Konsep ini mempunyai pengaruh besar terhadap gerak maju etnografi menuju ke periode ketiga yang sering pula dinamakan ‘Etnografi Baru’ atau ‘Etniscience’ atau dinamakan pula ‘Antropologi Kognitif’. Studi kebudayaan yang berorientesi kepada pemahaman isi informasi atau kognisi ini telah membawa beberapa perubahan pandangan terhadap studi tentang manusia. Perubahan termaksud antara lain dalam bidang antropologi, khususnya etnografi; bidang sosiologi interpretatif, khususnya interaksi simbolik; dan bahasa dan budaya sebagai suatu kesatuan, khususnya etik dan emik yang mencerminkan pola budaya dan watak suatu bangsa. Khusus dalam bidang etnografi, Spradley mengembangkan sebuah batasan tentang kebudayaan seperti:

‘Kebudayaan adalah suatu sistem pengetahuan yang diperoleh manusia melalui proses belajar yang mereka gunakan untuk menginterpretasi dunia sekeliling mereka, dan sekaligus untuk menyusun strategi perilaku dalam menghadapi dunia sekeliling mereka’. (Spradley, 1997: xx)

Konsep ini telah menggiring Spradley sendiri dalam mengembangkan ‘Etnografi Baru’ dengan versi lain sehingga dinamakan “Etnografi Baru ala Spradley” yang memasuki periode keempat dari etnografi atau disebut pula ‘Antropologi Kognitif – Periode Kedua’. Penanda utama dari Etnografi Baru ala Spradley ini terletak pada metodologinya yang dinamakan ‘Development Research Sequence = Alur Penelitian Maju Bertahap’. Konsep etnografi pada periode keempat ini telah menjadi kompas dalam proses kegiatan pengkajian ini.

### Data Mentah
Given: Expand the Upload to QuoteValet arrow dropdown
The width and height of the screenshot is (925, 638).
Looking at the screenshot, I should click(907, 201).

### Deskripsi Tugas
Bagaimana kutipan tentang perkembangan etnografi dan Etnografi Baru ala Spradley berlanjut setelah kalimat terakhirnya? Lanjutkan kutipan itu dari titik tersebut.

### Area Jawaban
  • 2.2    Etnisitas

Istilah etnis atau itnik mempunyai hubungan erat dengan bidang ilmu Antropologi Budaya, sedangkan istilah antropologi baru muncul sebagai suatu disiplin ilmu sesudah pertengahan abab ke-20 yang dipelopori oleh F.B. Tylor, James Frazer, dan L.H. Morgan seperti telah diuraikan di atas. Perkembangan persepsi tentang etnografi, antropologi, sosiologi, dan kebudayaan telah menimbulkan konsep baru tentang etnis atau etnik.

Konsep tentang Etnik itu berhubungan erat dengan suatu komunitas yang dibatasi oleh suatu sistem budaya yang mempunyai arti atau kedudukan tertentu berdasarkan keturunan, adat, agama, bahasa, budaya, dan sebagainya. Sejalan dengan konsep ini, Kuper & Kuper (2000: 310) mencatat batasan yang dikemukakan oleh John Stone.

“Etnisitas ialah suatu penggolongan dasar dari suatu organisasi sosial yang keanggotaannya didasarkan pada kesamaan asal, sejarah dan yang dapat meliputi kesamaan budaya, agama, dan atau bahasa.”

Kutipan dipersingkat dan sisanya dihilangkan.